Consider computing the $\texttt{XOR}$ of all the 5 bits in the column $\{[2,y,63]\}$. If its bits are as given below,

$$\mathtt{Bit[2,2,63]} = 1,\ \mathtt{Bit[2,1,63]} = 1,\ \mathtt{Bit[2,0,63]} = 0,\ \mathtt{Bit[2,4,63]} = 0\ \text{ and }\ \mathtt{Bit[2,3,63]} = 1$$

then the $\texttt{XOR}$ of the column bits, denoted by $C[2,63]$, is $C[2,63] = 1 \oplus 1 \oplus 0 \oplus 0 \oplus 1 = 1$.

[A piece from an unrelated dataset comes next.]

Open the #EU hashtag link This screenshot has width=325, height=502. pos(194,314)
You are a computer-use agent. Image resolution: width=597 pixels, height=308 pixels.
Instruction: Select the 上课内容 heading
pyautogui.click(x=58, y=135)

In our notation, a column is identified by the fixed $x$- and $z$- values. Hence the $\texttt{XOR}$ of all the 5 bits in a column is denoted by $\mathtt{C[x,z]}$. That is,

$$\mathtt{C[x,z]} = \mathtt{Bit[x,0,z]} \oplus \mathtt{Bit[x,1,z]} \oplus \mathtt{Bit[x,2,z]} \oplus \mathtt{Bit[x,3,z]} \oplus \mathtt{Bit[x,4,z]}$$

Keccak-F rounds

The Keccak-F state machine runs 24 rounds, each of which is a composition of five step mappings; $\mathtt{\theta}$, $\mathtt{\rho}$, $\mathtt{\pi}$, $\mathtt{\chi}$, and $\mathtt{\iota}$, denoted by

$$\texttt{Rnd(A, ir)} = ι( χ( π( ρ( θ(A) ) ) ), \mathtt{ir})$$

where $\texttt{ir}$ is the round index, and in our case, $0 \leq \texttt{ir} \leq 23$.

These step mappings are individually described in the subsections below. The following table illustrates how the output state of each step mapping is relayed to the next step mapping as its input state.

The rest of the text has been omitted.